Fraunhofer ILT, Aachen/Germany
Reduced drilling simulation with beam distribution. The red line shows the good correspondence with the experimental result.
In laser material processing, the simulation of processes has made great strides over the past few years. Today, the software can predict relatively well what will happen on the workpiece. Unfortunately, it is also highly complex and requires a lot of computing time. Thanks to clever simplification, experts from Fraunhofer ILT are now able to offer the first-ever simulation software that calculates processes in real time and also runs on tablet computers and smartphones. The fast software enables users to do without expensive experiments and to find optimum process parameters even more effectively.

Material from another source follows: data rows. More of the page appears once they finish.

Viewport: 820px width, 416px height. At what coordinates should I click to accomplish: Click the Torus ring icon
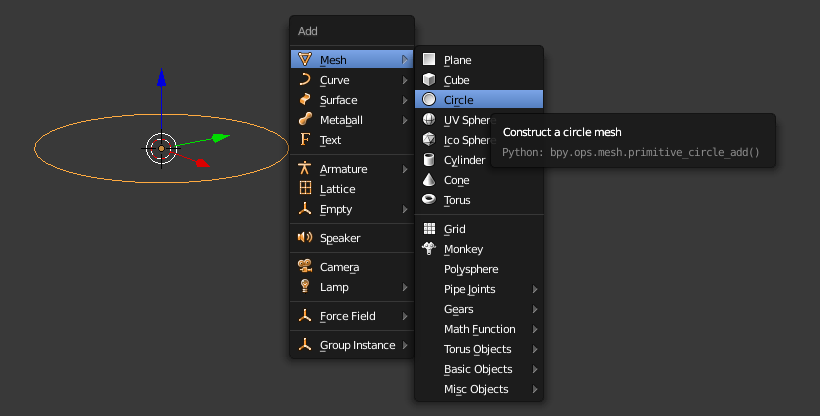429,199
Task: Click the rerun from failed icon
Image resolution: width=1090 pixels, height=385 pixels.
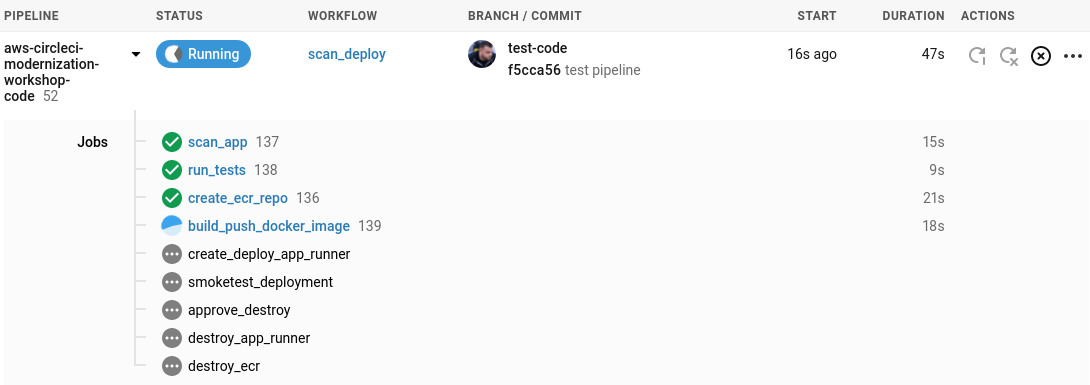Action: tap(1009, 56)
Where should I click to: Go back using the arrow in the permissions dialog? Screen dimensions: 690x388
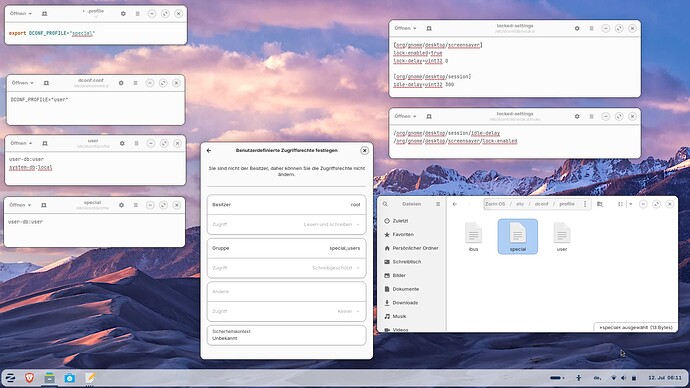point(209,150)
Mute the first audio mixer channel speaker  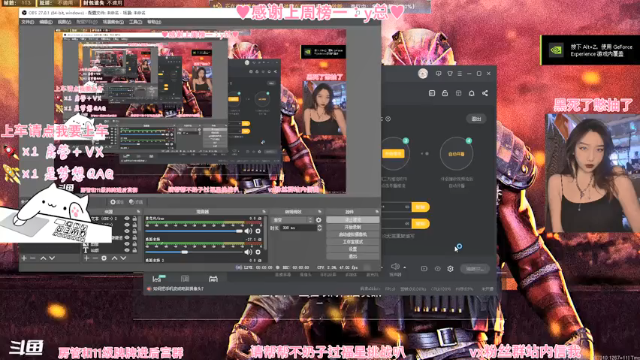coord(248,231)
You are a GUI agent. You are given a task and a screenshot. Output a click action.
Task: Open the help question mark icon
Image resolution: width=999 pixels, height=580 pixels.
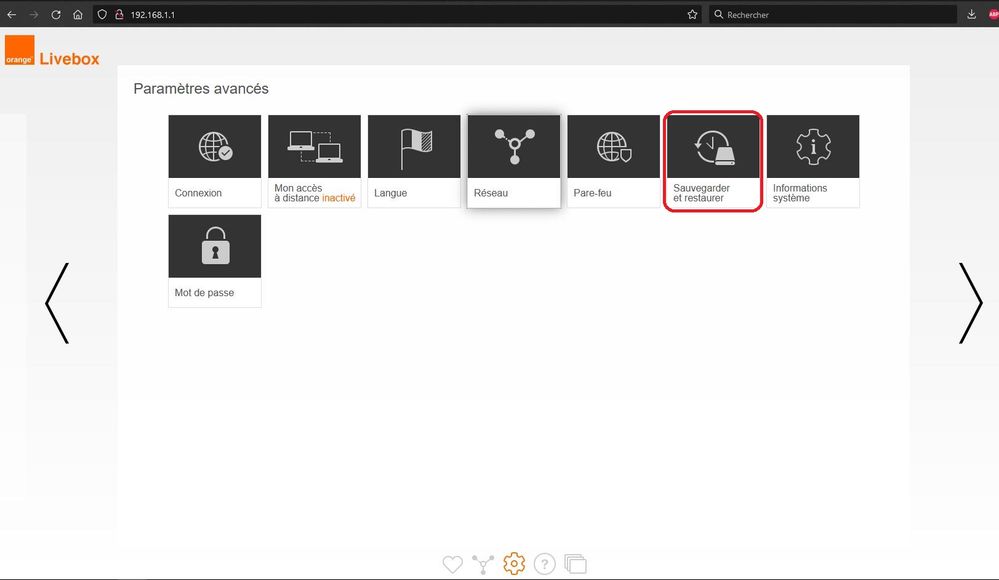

Before now, the reliable simulation of laser processes was a job for experts. Armed with sophisticated software packages and after many hours on computer clusters, they are now able to simulate a wide variety of processes with a good degree of reliability. However, this kind of elaborate work is hardly suitable for ordinary users in factories, who tend to rely on the system providers’ technology tables when setting up new processes.
New software slashes computing time
Simulation experts at the Fraunhofer Institute for Laser Technology ILT have developed new software that requires much less in the way of resources, such that it can even run on tablet computers and smartphones. Individual parameters can be adjusted using sliders – the simulation result appears in an adjacent window and changes in real time.
This is made possible by an application-specific reduction of the computing models, a process in which certain simplifications are introduced depending on the respective application. Because these simplifications dramatically reduce the complexity of calculations, they produce a result much more quickly.
Example: laser drilling
Conventional simulation programs deliver a complex representation of the processes involved in the interaction of laser beam and material. More than anything else, users are interested in things like how the conicity of a drill hole changes when parameters such as focal position or spot diameter are adjusted. The simplified simulation allows the influence of such parameters to be properly investigated, and the results match up with experimental data very wel.
In contrast to earlier methods and to regular experiments, now the effects of changed parameters are displayed immediately. Changing individual parameters is virtually child’s play, and the results appear instantaneously in the adjacent window.
This means that the simulation can be carried out directly at the laser machine. Time-intensive experiments are no longer required and set-up processes can be completed much faster.
Simulation for advanced users: metamodeling
The high speed of simulation also opens up a range of entirely different options, such as metamodeling. Suitable for complex simulations with many parameters, metamodeling involves generating high-dimensional data sets with the parameters and several evaluation criteria for process and product quality. These sets can then be used to create individual process maps (hyper slices) that show the dependency of the results of individual parameter pairs. The quality of a result is always displayed using color coding so that optimum parameters are immediately visible.
This advanced simulation makes it possible to find global and local extreme values – for example, parameter sets for best and worst quality – through mathematical manipulation of the data sets. Such simultaneous optimization of multiple parameters is scarcely possible by experimental means. This means that new methods in manufacturing such as those of iterative design can be executed much faster.
Customized software for use in factories
The idea for the new software developed out of a particular order for a large customer. Further contracts have been concluded in the meantime, but the software is available for all customers. Depending on the planned application, it will be specially modified by the experts at Fraunhofer ILT to facilitate optimum results. The know-how resides in the skillful simplification of traditional models.
However, the software’s potential does not stop there; time-intensive calculations exist in many areas of industry. In the automotive sector, for example, the simulation of crash tests still uses up considerable computing capacity. Transferring the principle of reduced models promises substantial savings there, too.